__Extract to read__.
= Beginning of Section =

CHICAGO (CBS) — Despite a projected $410 million budget shortfall next year in large part due to the pandemic, Cook County Board President Toni Preckwinkle is proposing a $6.9 billion budget plan that avoids any new taxes, by counting on a mix of “modest” layoffs, eliminating vacant positions, and bringing in additional tax revenue from online shopping, sports betting, and legal marijuana.

“Given the extraordinary times, I’m grateful for the hard work of our team not just this year, but reflects I think the hard work of the last decade, to put us in a place where we can deal with this rainy day so effectively,” Preckwinkle said at a budget briefing Wednesday afternoon, ahead of her budget address to the Cook County Board on Thursday.

Preckwinkle’s spending plan for next year relies on a mix of staffing reductions, increased revenue from existing tax streams, and drawing down on reserve funds.

Under the 2021 budget plan, the county would reduce its overall employee headcount by 254 positions. That includes eliminating 659 vacant full-time positions, and 130 proposed layoffs in the county’s health and hospital system. However, the county also expects to hire hundreds of other new positions, including approximately 400 contact tracers amid the ongoing COVID-19 pandemic. The county also expects to hire 142 other full-time positions within the health and hospital system, primarily at Stroger Hospital.

The county also will be able to use federal coronavirus relief funding to help close its budget gap. That federal funding expires Dec. 31, but because Cook County’s fiscal year begins Dec. 1, the county will be able to use $50 million in COVID relief funds for 2021, according to chief financial officer Ammar Rizki. The county is not counting on any additional federal coronavirus relief funds next year.

For the first time in 2021, Cook County also will be bringing in revenue from online sales taxes collected by the state, as well as from legal marijuana sales and from legalized sports betting. Budget officials said the county expects to collect about $80 million in online sales tax revenue, $14 million in marijuana taxes, and $3.6 million from sports betting taxes.

The county also plans to use about $77 million from existing reserves to help balance the budget. Rizki said the county currently has about $400 million in reserves.

Next year’s budget includes plans to move two clinics — the Near South and Woodlawn health centers — to Provident Hospital, which county officials said would allow for expanded services and better access, even though Provident Hospital is approximately 3 miles away from both clinics. Provident Hospital’s emergency room also will be converted to a “standby” emergency department similar to an urgent care facility, with a greater focus on outpatient care. The standby emergency room will remain open 24/7.

Provident Hospital also is close to opening a new dialysis center, a new lifestyle center, and a new colon cancer prevention program.

= End of Section =

__Your tasks__.
[a] According to the Cook County budget article, how much does the county expect to collect in marijuana taxes in 2021?
[b] Write the next few paragraphs of the Cook County budget article, picking up after its final sentence.

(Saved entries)
= Beginning of Section =

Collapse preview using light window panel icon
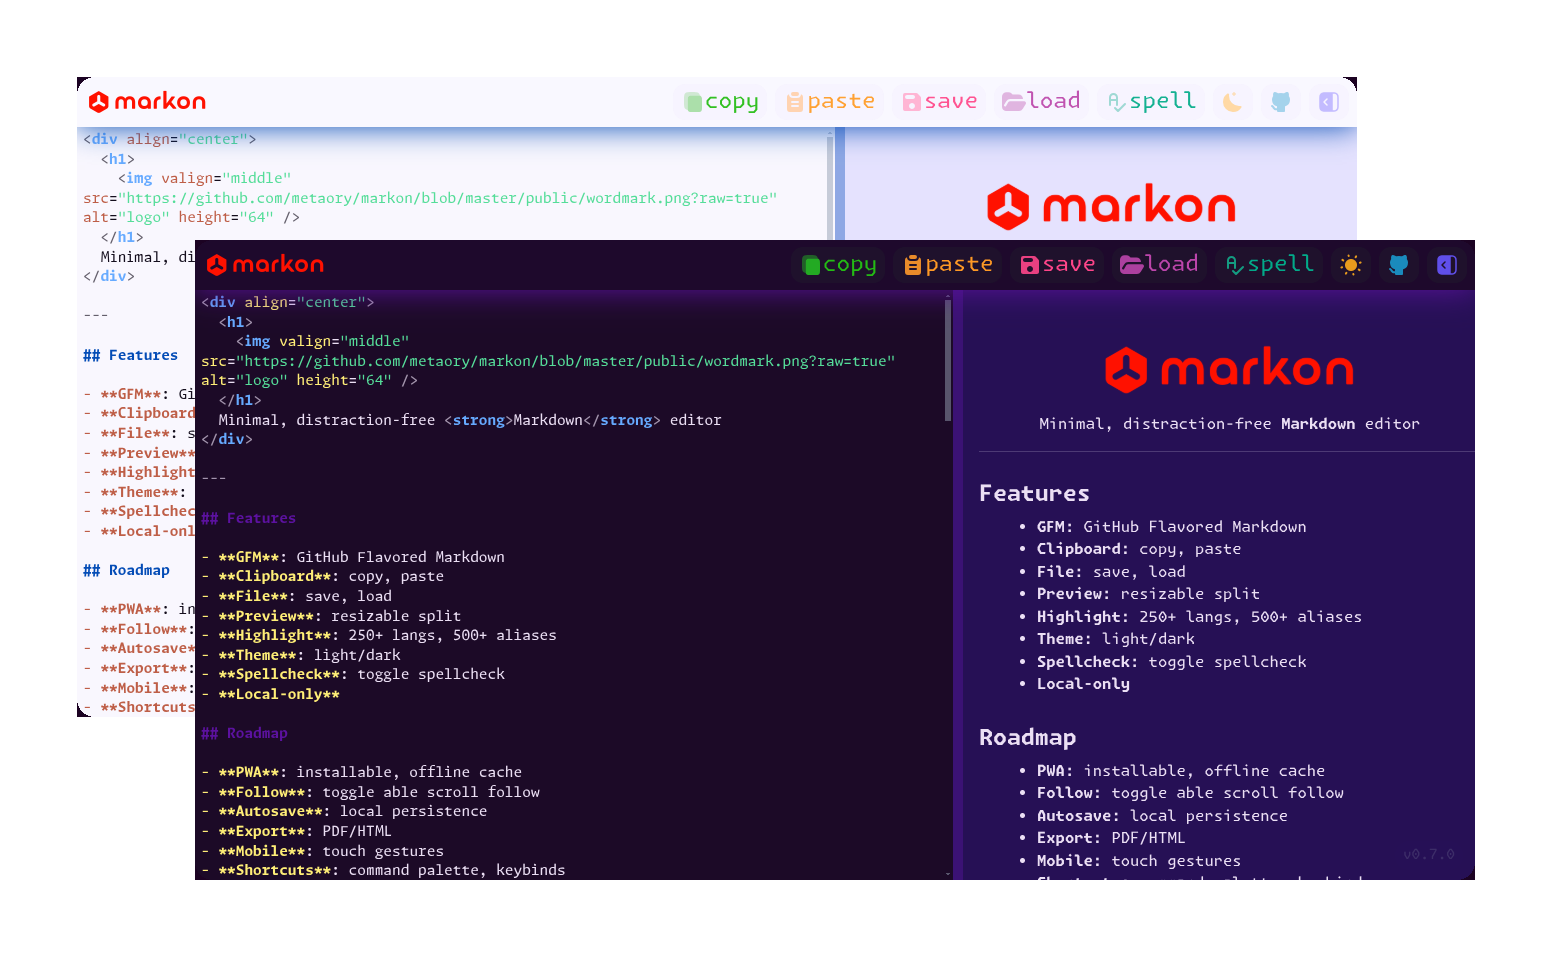The height and width of the screenshot is (954, 1550). [x=1329, y=102]
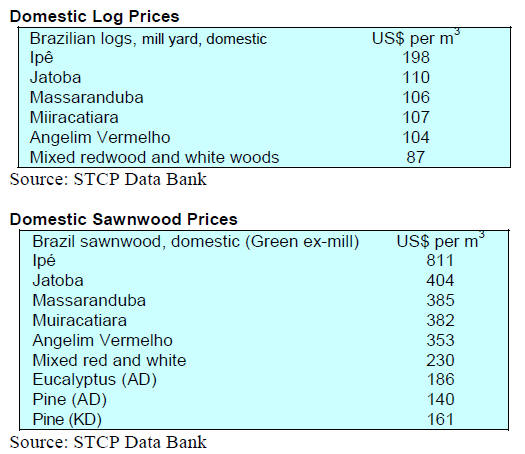The image size is (525, 454).
Task: Click the Domestic Sawnwood Prices heading
Action: [x=124, y=220]
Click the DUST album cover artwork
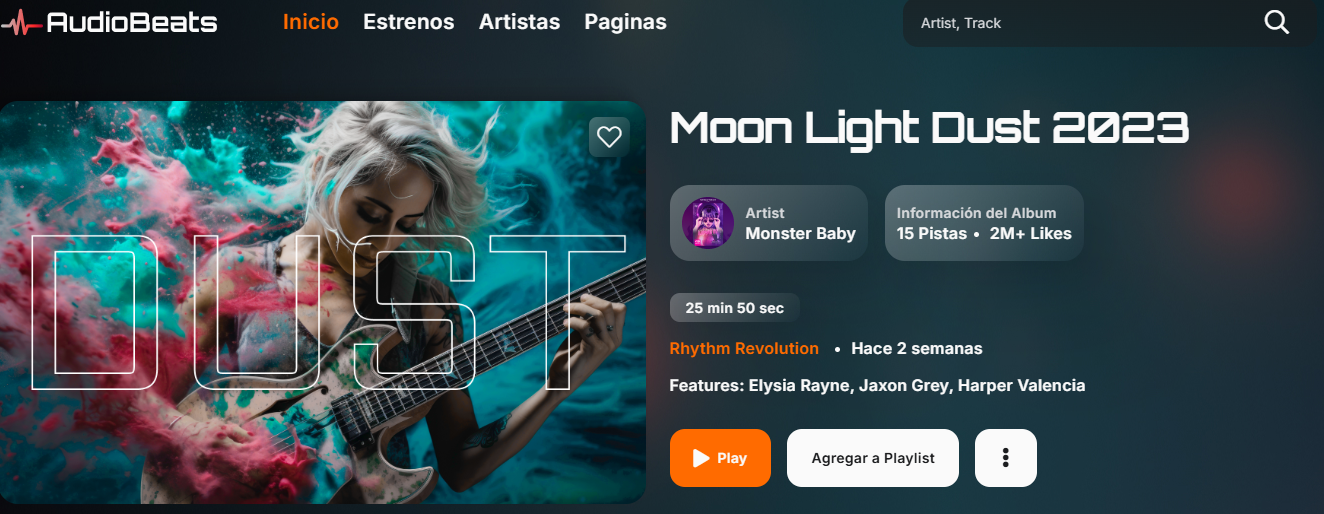Viewport: 1324px width, 514px height. [x=323, y=302]
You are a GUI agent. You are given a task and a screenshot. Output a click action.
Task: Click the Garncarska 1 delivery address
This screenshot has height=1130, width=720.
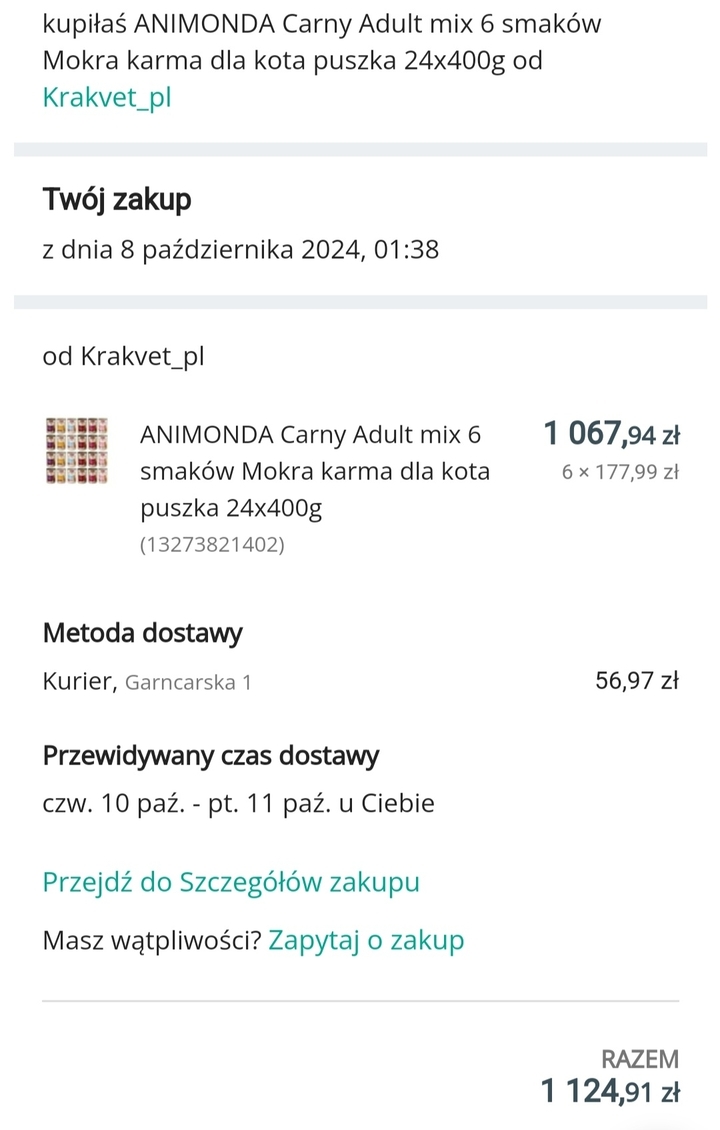(x=188, y=682)
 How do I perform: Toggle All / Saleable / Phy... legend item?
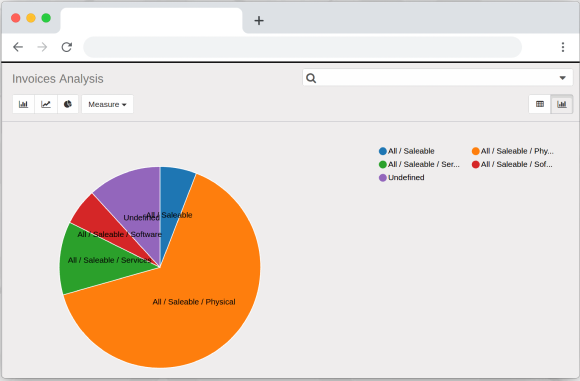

= End of Section =

__Task responses__.
[a] About $14 million.

[b]
Stroger Hosptial’s inpatient pediatric unit also would be suspended, due to a low volume of patients. Andrea Gibson, Cook County Health’s chief business officer, said it’s a national trend that pediatric patients are more likely to require outpatient treatment or, in severe cases, at specialty hospitals like La Rabida or Lurie Children’s Hospital.

Meantime, the county plans to expand its outpatient mental health programs, as well as coverage for children with special needs under County Care, a Medicaid-funded program serving low-income residents.

Preckwinkle’s budget team said the 2021 spending plan also includes $40 million for a COVID-19 contact tracing program, as well as $20 million over the next two years for various “restorative justice” programs:

  • $2.5 million towards adult anti-recidivism, violence prevention, and restorative justice grants to community-based organizations in the suburbs.
  • $2.5 million towards youth violence prevention, restorative justice, development, and leadership programs in the suburbs.
  • $5 million for housing support programs for convicted criminals recently released from prison and pre-trial defendants on electronic monitoring.
  • $2 million for violence reduction and outreach programs in the suburbs and the city of Chicago.
  • $3 million for re-entry services for recently released convicts, including mental health and substance abuse programs and workforce training.
  • $5 million for felony drug diversion programs, restorative justice supportive services, and bond court peer support.

The budget plan also includes $5 million for small business assistance programs, $2 million for workforce training programs, and $13 million for housing assistance in low-income communities.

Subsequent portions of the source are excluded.